• **MATERIAL FOR THIS EXERCISE**:
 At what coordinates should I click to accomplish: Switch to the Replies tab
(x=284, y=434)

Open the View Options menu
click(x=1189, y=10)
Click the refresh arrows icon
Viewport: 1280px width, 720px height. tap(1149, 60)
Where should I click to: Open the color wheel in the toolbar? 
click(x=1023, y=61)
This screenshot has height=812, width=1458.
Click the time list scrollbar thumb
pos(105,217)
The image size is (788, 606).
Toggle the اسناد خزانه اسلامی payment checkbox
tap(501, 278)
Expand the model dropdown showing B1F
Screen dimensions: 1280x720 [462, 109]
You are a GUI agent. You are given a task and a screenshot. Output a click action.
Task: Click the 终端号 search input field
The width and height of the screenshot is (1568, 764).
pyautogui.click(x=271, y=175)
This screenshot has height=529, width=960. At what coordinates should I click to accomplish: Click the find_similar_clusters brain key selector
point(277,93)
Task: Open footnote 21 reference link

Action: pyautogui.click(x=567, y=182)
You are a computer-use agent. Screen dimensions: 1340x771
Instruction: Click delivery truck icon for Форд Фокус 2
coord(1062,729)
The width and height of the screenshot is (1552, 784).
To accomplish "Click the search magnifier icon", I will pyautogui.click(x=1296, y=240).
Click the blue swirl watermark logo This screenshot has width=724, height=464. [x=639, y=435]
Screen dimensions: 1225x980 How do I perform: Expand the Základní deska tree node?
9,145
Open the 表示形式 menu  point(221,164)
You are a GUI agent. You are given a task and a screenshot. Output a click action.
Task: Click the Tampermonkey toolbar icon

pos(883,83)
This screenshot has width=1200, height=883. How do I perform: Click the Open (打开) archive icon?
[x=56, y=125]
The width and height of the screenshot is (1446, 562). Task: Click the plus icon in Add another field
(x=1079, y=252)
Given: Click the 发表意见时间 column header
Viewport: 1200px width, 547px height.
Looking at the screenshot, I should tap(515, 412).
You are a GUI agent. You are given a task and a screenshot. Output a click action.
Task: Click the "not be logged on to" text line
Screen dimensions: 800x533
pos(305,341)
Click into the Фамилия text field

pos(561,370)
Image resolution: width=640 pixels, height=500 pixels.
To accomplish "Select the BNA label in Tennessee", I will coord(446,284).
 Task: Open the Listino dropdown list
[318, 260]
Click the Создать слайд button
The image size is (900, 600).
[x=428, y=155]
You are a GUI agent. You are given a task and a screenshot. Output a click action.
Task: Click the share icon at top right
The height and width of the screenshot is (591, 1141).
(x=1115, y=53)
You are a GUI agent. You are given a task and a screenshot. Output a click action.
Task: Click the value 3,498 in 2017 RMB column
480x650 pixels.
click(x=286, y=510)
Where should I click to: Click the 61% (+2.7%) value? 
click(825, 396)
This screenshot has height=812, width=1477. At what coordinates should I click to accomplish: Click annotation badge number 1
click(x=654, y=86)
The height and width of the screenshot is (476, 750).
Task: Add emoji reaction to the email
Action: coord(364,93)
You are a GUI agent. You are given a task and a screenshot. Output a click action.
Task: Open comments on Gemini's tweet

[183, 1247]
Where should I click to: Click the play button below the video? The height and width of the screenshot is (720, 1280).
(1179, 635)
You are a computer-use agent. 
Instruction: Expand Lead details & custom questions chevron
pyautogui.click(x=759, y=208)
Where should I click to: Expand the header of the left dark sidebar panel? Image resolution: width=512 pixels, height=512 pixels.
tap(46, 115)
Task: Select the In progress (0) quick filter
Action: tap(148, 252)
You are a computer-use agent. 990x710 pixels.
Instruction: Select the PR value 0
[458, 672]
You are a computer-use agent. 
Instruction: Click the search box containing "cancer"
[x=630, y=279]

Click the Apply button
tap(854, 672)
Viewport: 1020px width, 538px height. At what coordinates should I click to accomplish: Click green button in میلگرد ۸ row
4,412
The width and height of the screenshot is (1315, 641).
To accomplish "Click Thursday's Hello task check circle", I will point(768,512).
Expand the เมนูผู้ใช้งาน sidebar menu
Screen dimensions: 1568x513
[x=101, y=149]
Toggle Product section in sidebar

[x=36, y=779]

• **WHAT THE EXERCISE ASKS**: Keeping every word and mark as it is, print the entries above.

• **COMPLETED EXERCISE**:
 At what coordinates should I click to accomplish: Switch to the Replies tab
(x=284, y=434)

Open the View Options menu
click(x=1189, y=10)
Click the refresh arrows icon
Viewport: 1280px width, 720px height. tap(1149, 60)
Where should I click to: Open the color wheel in the toolbar? 
click(x=1023, y=61)
This screenshot has height=812, width=1458.
Click the time list scrollbar thumb
pos(105,217)
The image size is (788, 606).
Toggle the اسناد خزانه اسلامی payment checkbox
tap(501, 278)
Expand the model dropdown showing B1F
Screen dimensions: 1280x720 [462, 109]
You are a GUI agent. You are given a task and a screenshot. Output a click action.
Task: Click the 终端号 search input field
The width and height of the screenshot is (1568, 764).
pyautogui.click(x=271, y=175)
This screenshot has height=529, width=960. At what coordinates should I click to accomplish: Click the find_similar_clusters brain key selector
point(277,93)
Task: Open footnote 21 reference link

Action: pyautogui.click(x=567, y=182)
You are a computer-use agent. Screen dimensions: 1340x771
Instruction: Click delivery truck icon for Форд Фокус 2
coord(1062,729)
The width and height of the screenshot is (1552, 784).
To accomplish "Click the search magnifier icon", I will pyautogui.click(x=1296, y=240).
Click the blue swirl watermark logo This screenshot has width=724, height=464. [x=639, y=435]
Screen dimensions: 1225x980 How do I perform: Expand the Základní deska tree node?
9,145
Open the 表示形式 menu  point(221,164)
You are a GUI agent. You are given a task and a screenshot. Output a click action.
Task: Click the Tampermonkey toolbar icon

pos(883,83)
This screenshot has width=1200, height=883. How do I perform: Click the Open (打开) archive icon?
[x=56, y=125]
The width and height of the screenshot is (1446, 562). Task: Click the plus icon in Add another field
(x=1079, y=252)
Given: Click the 发表意见时间 column header
Viewport: 1200px width, 547px height.
Looking at the screenshot, I should tap(515, 412).
You are a GUI agent. You are given a task and a screenshot. Output a click action.
Task: Click the "not be logged on to" text line
Screen dimensions: 800x533
pos(305,341)
Click into the Фамилия text field

pos(561,370)
Image resolution: width=640 pixels, height=500 pixels.
To accomplish "Select the BNA label in Tennessee", I will coord(446,284).
 Task: Open the Listino dropdown list
[318, 260]
Click the Создать слайд button
The image size is (900, 600).
[x=428, y=155]
You are a GUI agent. You are given a task and a screenshot. Output a click action.
Task: Click the share icon at top right
The height and width of the screenshot is (591, 1141).
(x=1115, y=53)
You are a GUI agent. You are given a task and a screenshot. Output a click action.
Task: Click the value 3,498 in 2017 RMB column
480x650 pixels.
click(x=286, y=510)
Where should I click to: Click the 61% (+2.7%) value? 
click(825, 396)
This screenshot has height=812, width=1477. At what coordinates should I click to accomplish: Click annotation badge number 1
click(x=654, y=86)
The height and width of the screenshot is (476, 750).
Task: Add emoji reaction to the email
Action: coord(364,93)
You are a GUI agent. You are given a task and a screenshot. Output a click action.
Task: Open comments on Gemini's tweet

[183, 1247]
Where should I click to: Click the play button below the video? The height and width of the screenshot is (720, 1280).
(1179, 635)
You are a computer-use agent. 
Instruction: Expand Lead details & custom questions chevron
pyautogui.click(x=759, y=208)
Where should I click to: Expand the header of the left dark sidebar panel? Image resolution: width=512 pixels, height=512 pixels.
tap(46, 115)
Task: Select the In progress (0) quick filter
Action: tap(148, 252)
You are a computer-use agent. 990x710 pixels.
Instruction: Select the PR value 0
[458, 672]
You are a computer-use agent. 
Instruction: Click the search box containing "cancer"
[x=630, y=279]

Click the Apply button
tap(854, 672)
Viewport: 1020px width, 538px height. At what coordinates should I click to accomplish: Click green button in میلگرد ۸ row
4,412
The width and height of the screenshot is (1315, 641).
To accomplish "Click Thursday's Hello task check circle", I will point(768,512).
Expand the เมนูผู้ใช้งาน sidebar menu
Screen dimensions: 1568x513
[x=101, y=149]
Toggle Product section in sidebar

[x=36, y=779]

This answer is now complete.